Directive —
Copy out the lines of the material below word for word, beginning at the line that contains "coordinates (110, 14)." and ending at the line that contains "(102, 344).".

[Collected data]
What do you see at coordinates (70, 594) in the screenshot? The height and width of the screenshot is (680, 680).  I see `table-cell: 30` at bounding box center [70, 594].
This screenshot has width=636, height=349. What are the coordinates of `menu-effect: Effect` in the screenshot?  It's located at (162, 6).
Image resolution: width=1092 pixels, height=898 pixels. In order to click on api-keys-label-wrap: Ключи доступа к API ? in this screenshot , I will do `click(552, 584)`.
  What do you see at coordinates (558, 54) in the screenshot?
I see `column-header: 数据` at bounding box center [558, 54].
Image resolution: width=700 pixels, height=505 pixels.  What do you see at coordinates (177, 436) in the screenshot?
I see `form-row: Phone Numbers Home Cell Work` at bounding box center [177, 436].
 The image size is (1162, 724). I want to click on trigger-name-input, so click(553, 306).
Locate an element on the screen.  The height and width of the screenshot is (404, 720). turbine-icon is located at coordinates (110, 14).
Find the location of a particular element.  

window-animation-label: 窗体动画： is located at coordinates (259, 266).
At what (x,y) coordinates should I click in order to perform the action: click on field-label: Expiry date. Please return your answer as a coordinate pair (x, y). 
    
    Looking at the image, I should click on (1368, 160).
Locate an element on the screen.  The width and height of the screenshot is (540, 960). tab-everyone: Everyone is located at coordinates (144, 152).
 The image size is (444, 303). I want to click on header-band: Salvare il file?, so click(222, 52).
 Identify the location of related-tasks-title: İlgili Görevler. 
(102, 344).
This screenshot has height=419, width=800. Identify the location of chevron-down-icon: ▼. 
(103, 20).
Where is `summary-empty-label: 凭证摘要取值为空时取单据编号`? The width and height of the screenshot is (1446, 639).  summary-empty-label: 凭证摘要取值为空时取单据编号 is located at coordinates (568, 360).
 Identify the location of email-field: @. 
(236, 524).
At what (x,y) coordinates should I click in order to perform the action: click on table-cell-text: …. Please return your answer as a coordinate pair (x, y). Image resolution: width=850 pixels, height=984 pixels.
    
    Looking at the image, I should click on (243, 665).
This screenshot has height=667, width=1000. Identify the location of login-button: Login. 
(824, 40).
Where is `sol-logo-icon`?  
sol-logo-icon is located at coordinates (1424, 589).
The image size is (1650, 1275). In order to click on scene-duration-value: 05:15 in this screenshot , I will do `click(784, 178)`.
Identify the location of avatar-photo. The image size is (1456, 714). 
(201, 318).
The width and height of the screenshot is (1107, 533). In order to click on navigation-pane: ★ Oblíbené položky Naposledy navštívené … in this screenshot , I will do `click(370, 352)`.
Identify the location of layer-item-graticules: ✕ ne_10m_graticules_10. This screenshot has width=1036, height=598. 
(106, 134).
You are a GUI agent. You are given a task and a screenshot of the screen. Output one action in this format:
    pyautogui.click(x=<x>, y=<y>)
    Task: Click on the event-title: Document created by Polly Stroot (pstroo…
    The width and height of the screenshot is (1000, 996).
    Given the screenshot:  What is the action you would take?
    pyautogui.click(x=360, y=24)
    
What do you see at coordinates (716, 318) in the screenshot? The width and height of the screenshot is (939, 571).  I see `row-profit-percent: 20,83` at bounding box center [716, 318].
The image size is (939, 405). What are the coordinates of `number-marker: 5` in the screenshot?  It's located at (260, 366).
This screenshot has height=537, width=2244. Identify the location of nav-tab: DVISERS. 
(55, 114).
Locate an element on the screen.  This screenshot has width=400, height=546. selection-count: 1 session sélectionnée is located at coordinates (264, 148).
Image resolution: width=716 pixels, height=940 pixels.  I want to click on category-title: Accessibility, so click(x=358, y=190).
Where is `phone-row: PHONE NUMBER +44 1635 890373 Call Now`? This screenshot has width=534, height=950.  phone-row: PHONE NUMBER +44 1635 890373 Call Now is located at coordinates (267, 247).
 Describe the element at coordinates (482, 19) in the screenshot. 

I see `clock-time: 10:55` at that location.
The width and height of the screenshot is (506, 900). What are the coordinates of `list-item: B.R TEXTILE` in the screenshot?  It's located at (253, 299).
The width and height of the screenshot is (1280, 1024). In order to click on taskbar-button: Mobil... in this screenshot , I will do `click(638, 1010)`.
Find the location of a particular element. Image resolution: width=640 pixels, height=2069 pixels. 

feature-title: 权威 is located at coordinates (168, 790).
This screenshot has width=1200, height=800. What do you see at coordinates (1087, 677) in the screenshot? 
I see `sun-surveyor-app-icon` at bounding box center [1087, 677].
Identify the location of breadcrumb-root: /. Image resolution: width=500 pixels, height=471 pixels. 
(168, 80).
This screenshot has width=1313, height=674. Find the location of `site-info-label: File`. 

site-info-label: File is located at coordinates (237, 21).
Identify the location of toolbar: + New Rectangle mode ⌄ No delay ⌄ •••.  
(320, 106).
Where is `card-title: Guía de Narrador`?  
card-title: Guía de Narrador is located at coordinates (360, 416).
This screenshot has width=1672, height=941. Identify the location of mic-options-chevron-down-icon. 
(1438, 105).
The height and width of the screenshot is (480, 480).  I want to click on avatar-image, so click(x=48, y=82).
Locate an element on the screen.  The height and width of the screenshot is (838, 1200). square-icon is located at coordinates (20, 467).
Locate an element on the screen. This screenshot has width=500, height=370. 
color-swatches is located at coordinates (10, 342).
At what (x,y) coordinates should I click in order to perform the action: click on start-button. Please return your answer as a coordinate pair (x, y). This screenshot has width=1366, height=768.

Task solution —
Locate an element on the screen.  The height and width of the screenshot is (404, 720). turbine-icon is located at coordinates (110, 14).
Find the location of a particular element.  

window-animation-label: 窗体动画： is located at coordinates (259, 266).
At what (x,y) coordinates should I click in order to perform the action: click on field-label: Expiry date. Please return your answer as a coordinate pair (x, y). 
    
    Looking at the image, I should click on (1368, 160).
Locate an element on the screen.  The width and height of the screenshot is (540, 960). tab-everyone: Everyone is located at coordinates (144, 152).
 The image size is (444, 303). I want to click on header-band: Salvare il file?, so click(222, 52).
 Identify the location of related-tasks-title: İlgili Görevler. 
(102, 344).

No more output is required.